Recommendation - If your organization is not conducting code reviews at regular intervals during the week or at specific points in the project, see if you can start this process informally. This meeting is a good way to prevent many of the issues listed in this list before they become production issues. Catching issues like, no referential integrity, no indexes, incorrect data types, unnecessary hinting, not validating data input, etc. can improve the code and minimize the support needs in the long run. So build your checklist and see what improvements you can make. If you need a starting point for your checklist, reference the following:
|11 - No referential integrity
Here is the first item on the list that would most likely be caught during a code review, a database design without any referential integrity. With that being said, be sure to have the proper primary keys and foreign keys established between your tables.
Recommendation - Consider starting with a design where all tables have a primary key and establish foreign keys. As you work through that process, be sure to normalize your tables at least to third normal form and de-normalize as your application requires.
|10 - No indexes
Here is another item that would be uncovered during a code review. That being, no indexes. None whatsoever. Since the tables do not even have a primary key, you do not benefit from SQL Server adding an index on this column by default.
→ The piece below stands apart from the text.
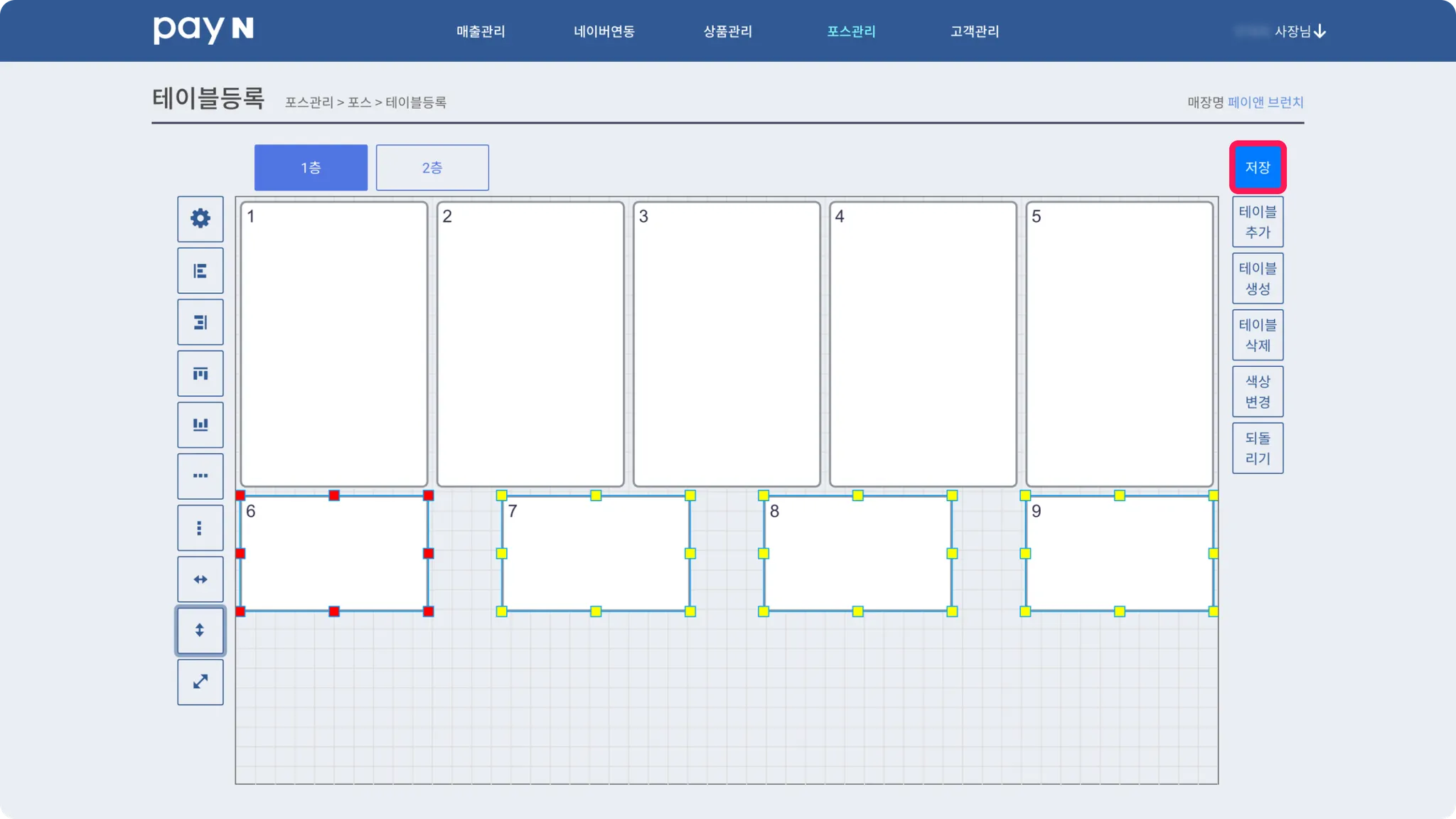This screenshot has width=1456, height=819.
Task: Select table number 3 on the canvas
Action: [727, 344]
So making indexes an after thought is typically not a good thought after all.
Recommendation - As a portion of the code review or code deployment process be sure to review the indexes to validate they will meet your application needs. Table scanning may not rear its ugly head until your user community grows or your data grows which maxes out the resources on your SQL Server. As a simple check, review those indexes. Too many or too few can both be significant issues.
|9 - Duplicate indexes
From one extreme to the other, having too many indexes or duplicate indexes is not a favorable situation. This too should be a problem identified during your code reviews. Duplicate or repeating indexes cause SQL Server to have to manage more processing than necessary when data is inserted, updated or deleted. Duplicate indexes can also cause database bloat and require enormous amounts for time for database maintenance that is unnecessary.
Recommendation - Review your code carefully to understand the data access needs then determine if your indexes meet those needs by reviewing the query plans. Having a covering index is typically a good idea to prevent bookmark lookups, but be sure to select the columns and associated order properly. A good tip on that issue is Avoid Index Redundancy in SQL Server Tables which explains how similar indexes are unnecessary.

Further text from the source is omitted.